» WORK INSTRUCTIONS
Search the entries for the word "Tinder". Copy every line where it turns up.

──────── DATA RECORDS ────────

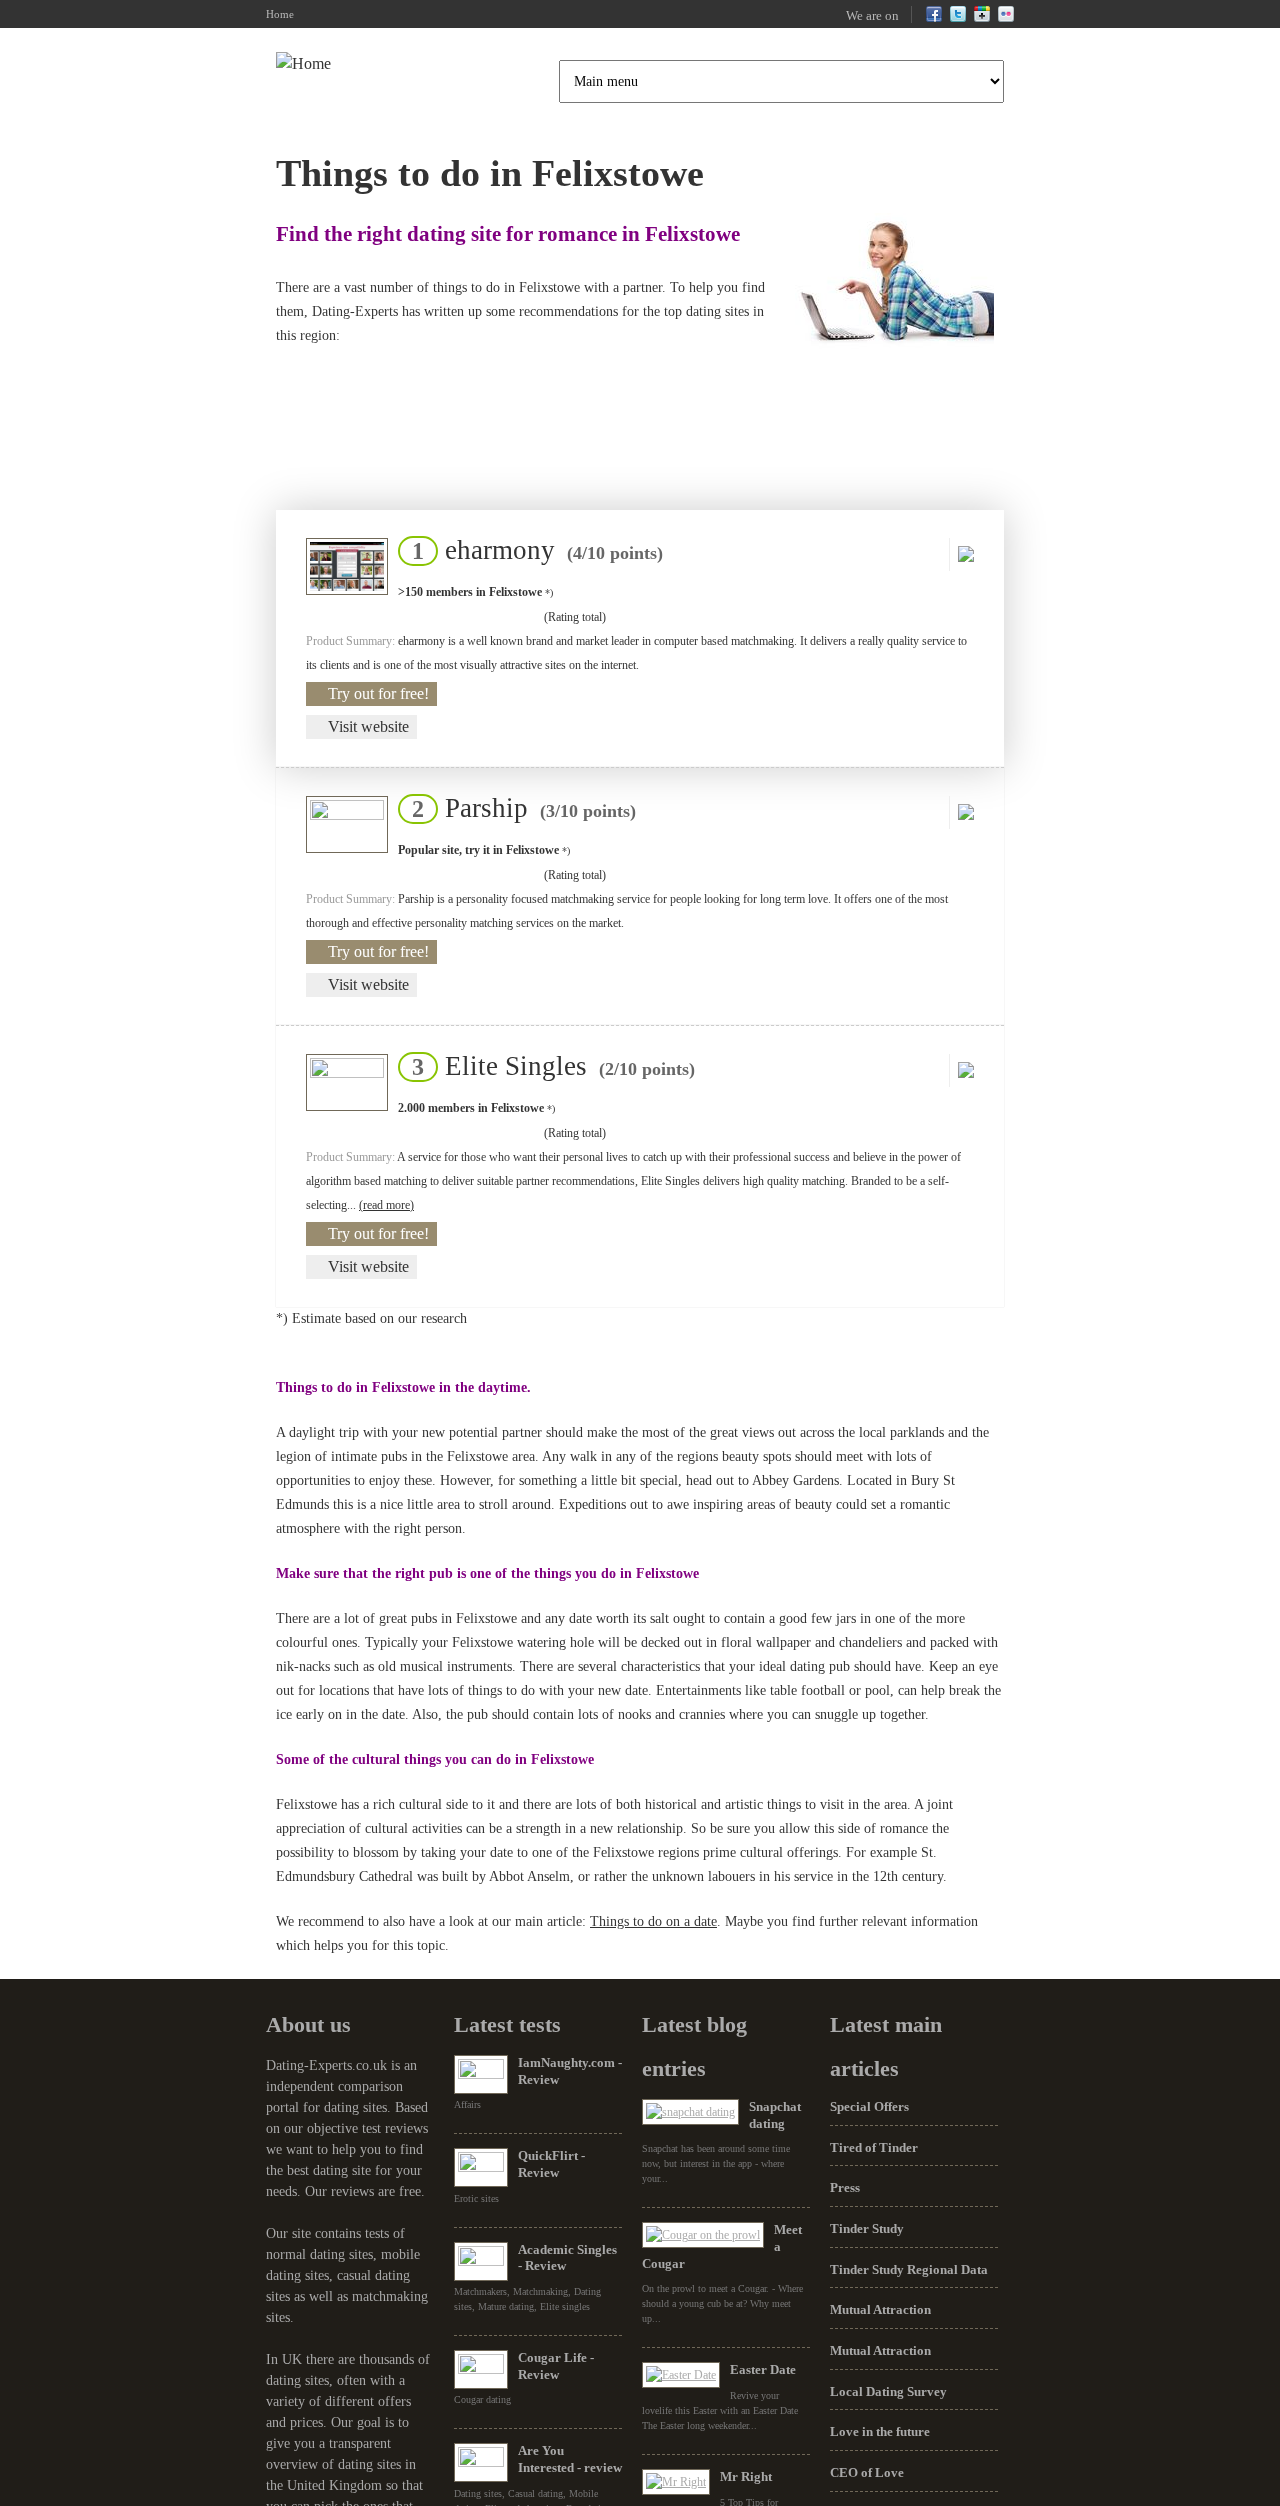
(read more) (386, 1205)
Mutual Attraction (880, 2309)
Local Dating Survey (888, 2391)
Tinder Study (867, 2228)
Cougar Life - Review (556, 2366)
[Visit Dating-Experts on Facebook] (934, 18)
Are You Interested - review (570, 2459)
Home (280, 14)
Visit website (368, 726)
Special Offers (869, 2106)
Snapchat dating (775, 2115)
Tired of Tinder (874, 2147)
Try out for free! (378, 693)
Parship (518, 808)
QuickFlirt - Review (551, 2164)
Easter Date (763, 2369)
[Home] (303, 64)
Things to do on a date (653, 1921)
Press (845, 2187)
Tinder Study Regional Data (909, 2269)
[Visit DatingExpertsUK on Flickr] (1006, 18)
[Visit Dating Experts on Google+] (982, 18)
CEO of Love (867, 2472)
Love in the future (880, 2431)
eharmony (531, 550)
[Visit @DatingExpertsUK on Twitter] (958, 18)
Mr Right (746, 2476)
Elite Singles (547, 1066)
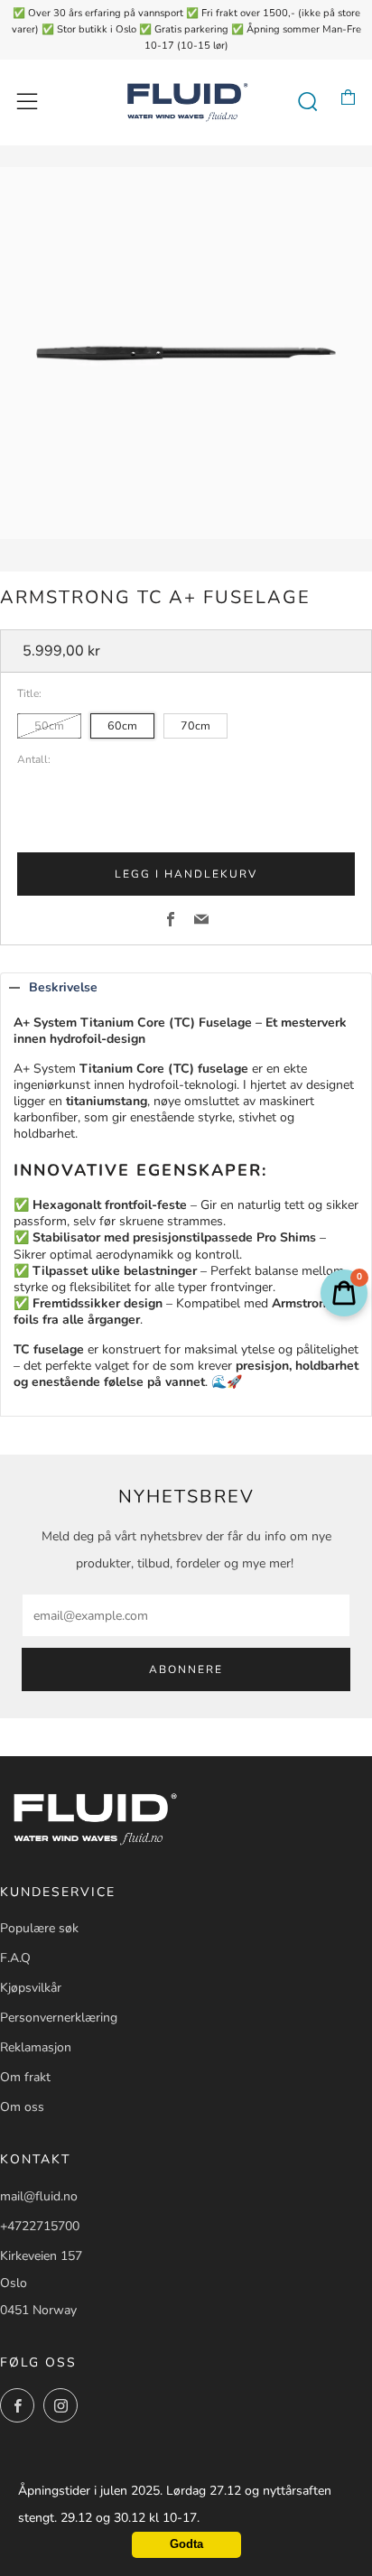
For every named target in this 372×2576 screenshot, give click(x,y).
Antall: (34, 760)
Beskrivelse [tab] (63, 987)
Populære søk (39, 1928)
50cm (49, 725)
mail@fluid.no (39, 2196)
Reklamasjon (35, 2047)
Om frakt (25, 2077)
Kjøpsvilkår (30, 1987)
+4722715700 (39, 2226)
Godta (186, 2544)
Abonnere (186, 1669)
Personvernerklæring (58, 2017)
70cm (195, 725)
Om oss (22, 2107)
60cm (122, 725)
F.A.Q (15, 1958)
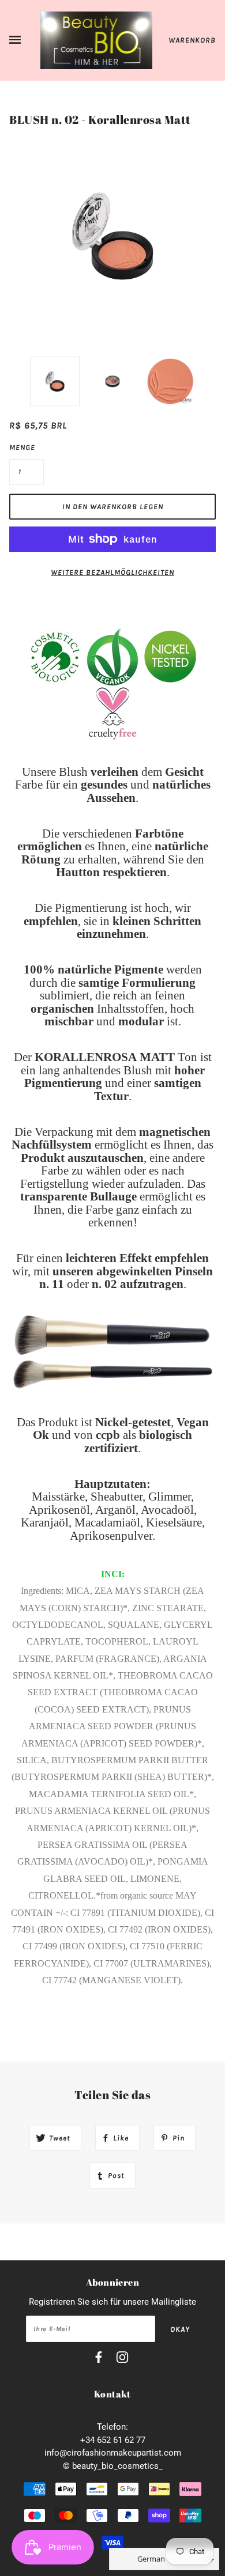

────────

» FINISHED TASK
Tinder Study (867, 2228)
Tired of Tinder (874, 2147)
Tinder Study Regional Data (909, 2269)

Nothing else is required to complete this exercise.